The other important character of I-V curves of asymmetric junctions is the negative differential resistance (NDR) behavior, observed under both positive bias and negative bias (marked with green shadow region in Fig. 3(a)). Generally, resonance tunneling occurs when carrier transports in a well-matched energy eigenstate in junctions. However, not only the chemical potential of electrodes but also the position of the resonant levels can be shifted by applied bias. Since the electronic partial density of states (PDOS) gives information of individual orbital of an atom or a group of atoms contributing to the eigenchannels of junctions16,45,46,47,48,49, the underlying mechanism of NDR can be expounded by the shift of PDOS derived from the central scattering region which is divided into input graphene region, chain region, and output graphene region. Before the bias moves into NDR region (see Fig. 3(a)), part of the transmission peak enters the bias window gradually, resulting in an increase in current. Meanwhile, the eigenstate channels are well-matched gradually. With the bias continuously increasing, the well-matched states are modified and then the mismatched states appears. In Fig. 4(a), although the resonant tunneling peak moves into the expanding bias window at the bias of 1.1 V, 1.5 V, and 2.0 V, the strength is gradually reduced by the applied bias. In combination with the PDOS in the three divided regions of the central scattering region, both of the position and shift direction of the transmission peak line up well with the prominent peak in both chain region and input graphene region. In addition, the reduction of transmission peak strength is also reflected by the variation of the PDOS peak in the chain region. As the bias increases, the PDOS peaks of the chain region and the input graphene region synchronously move to valence band, while the PDOS in output graphene region moves to conduction band.

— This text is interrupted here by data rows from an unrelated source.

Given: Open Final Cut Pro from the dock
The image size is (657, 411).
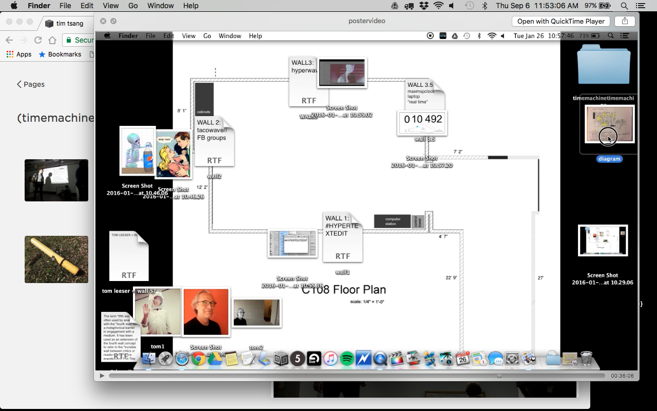Looking at the screenshot, I should [x=397, y=359].
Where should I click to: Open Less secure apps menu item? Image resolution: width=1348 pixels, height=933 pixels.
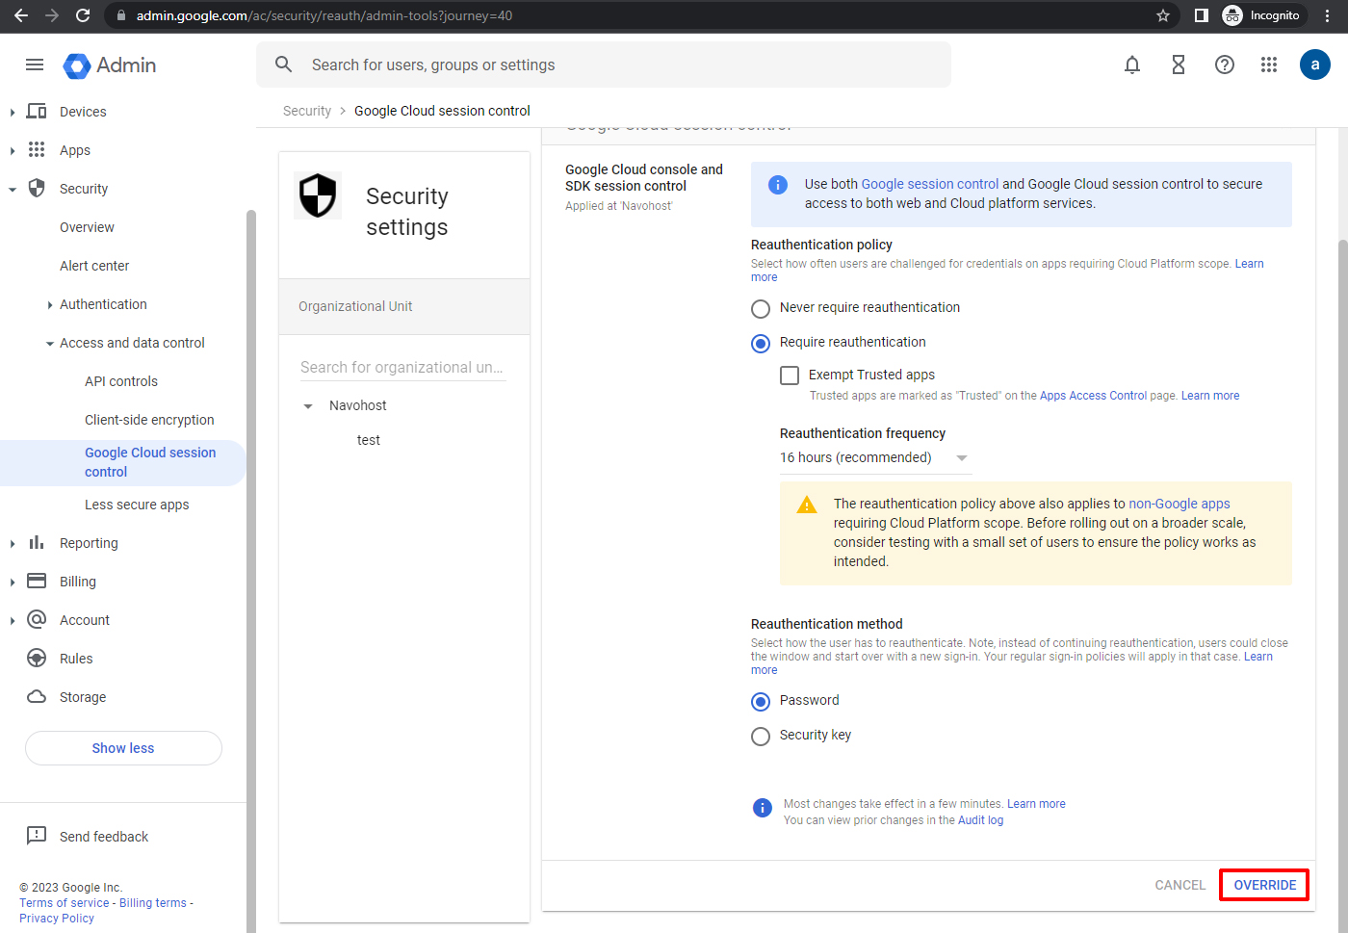[137, 505]
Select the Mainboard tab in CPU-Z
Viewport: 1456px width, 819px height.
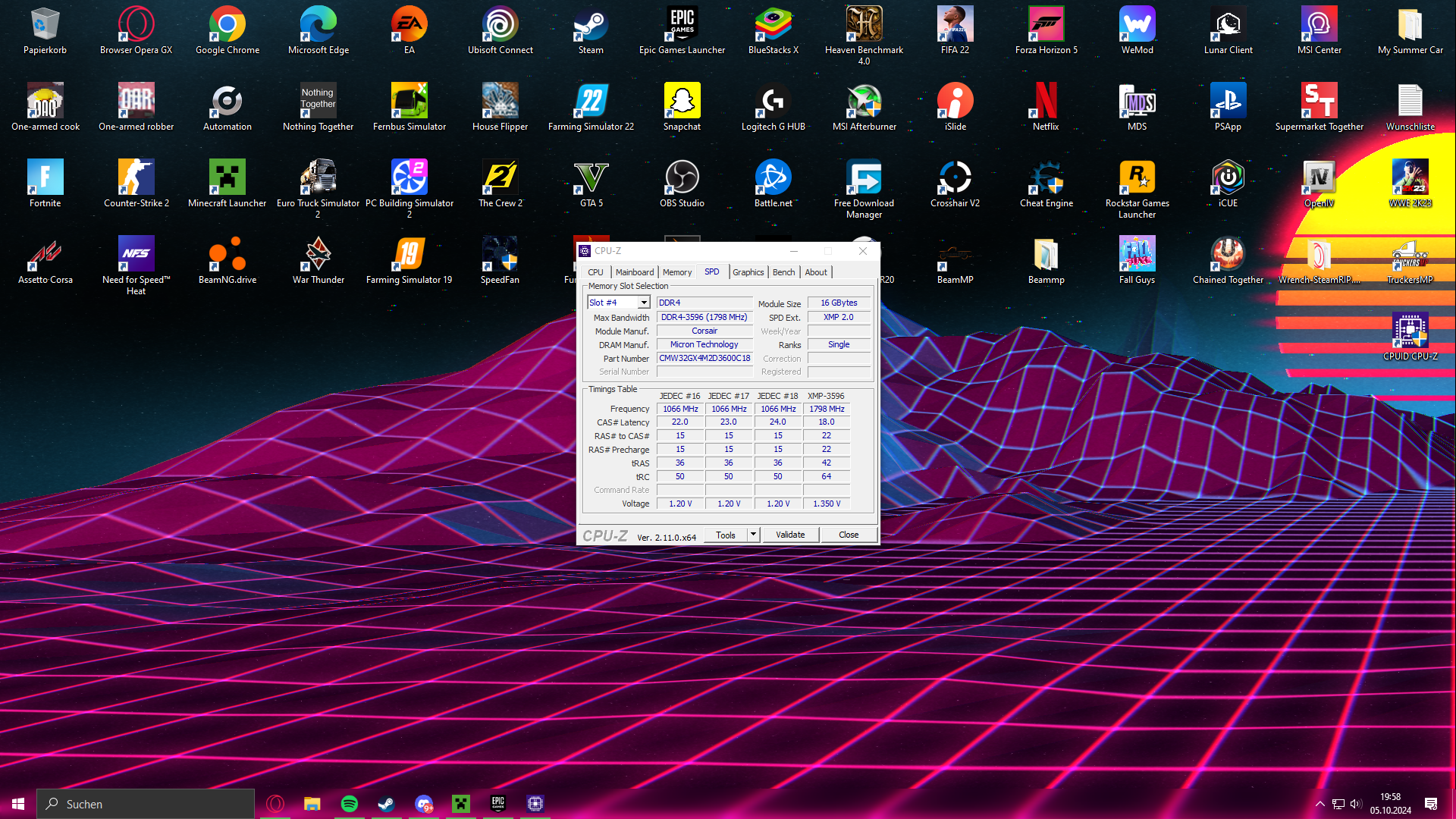(633, 272)
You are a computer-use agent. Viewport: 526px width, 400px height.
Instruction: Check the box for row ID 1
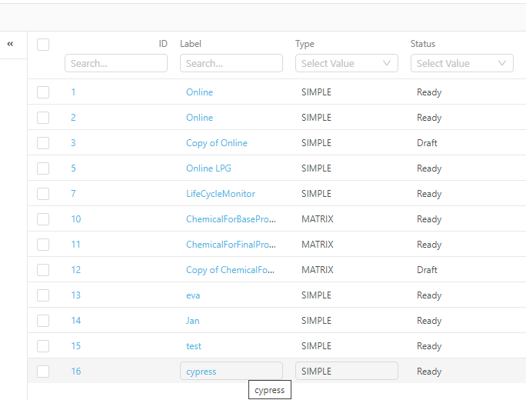(x=43, y=92)
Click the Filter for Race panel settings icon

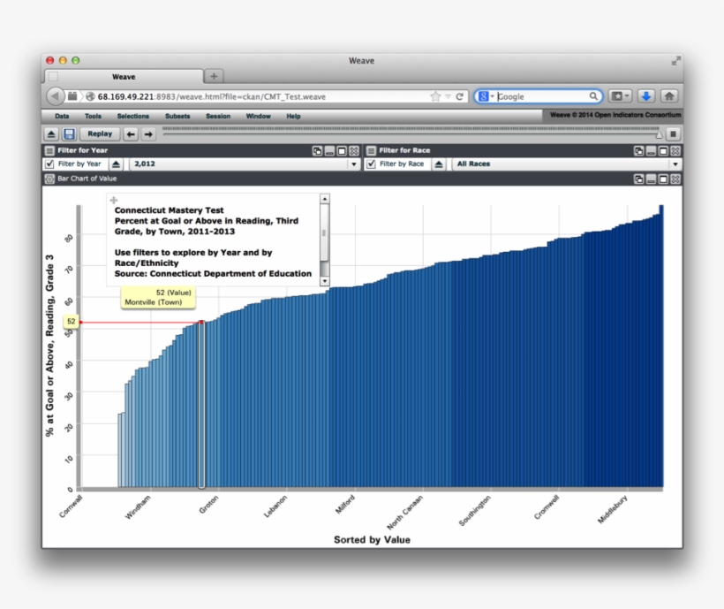[x=369, y=151]

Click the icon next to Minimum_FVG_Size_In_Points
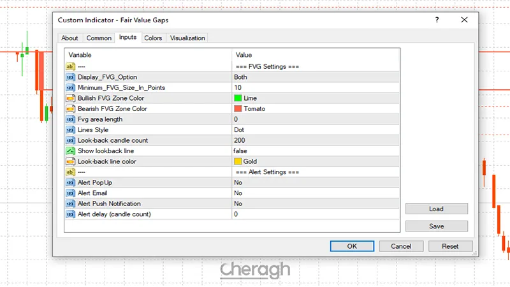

Thus, the miss-matched state appears between chain region and output graphene region until the applied bias drives the PDOS peak (marked with arrow in output graphene region of Fig. 4(a)) of valence band to match the resonant tunneling states of the chain region. As a result, a net drop in current from 1.1 V to 2.0 V is caused by the mismatch of the PDOS in the divided regions, resulting in a positive NDR in I-V characteristics.
The transmission spectra corresponding to the evolution of scattering-state wave function PDOS (projected density of states) in three scattering regions including input/output graphene region and chain region of the asymmetric junctions under the bias of 1.1 V (red line), 1.5 V (green line), and 2.0 V (blue line) in (a) on the left panel and under the bias of −0.5 V (red line), −1.1 V (green line), −1.7 V (blue line) in (b) on the right panel. All dash lines indicate the expanding bias windows and the black arrows represent the shift orientation of resonant tunneling peaks in both of transmission spectra and PDOS. The diagrammatic figure is placed at the bottom, where the green shadow, blue shadow and red shadow denotes electrode region, input/output graphene region and chain region, respectively. The red and blue arrows indicate the transport direction of the tunneling current for positive bias and negative bias respectively. B5N5AC junction is taken as an example and the others have similar patterns.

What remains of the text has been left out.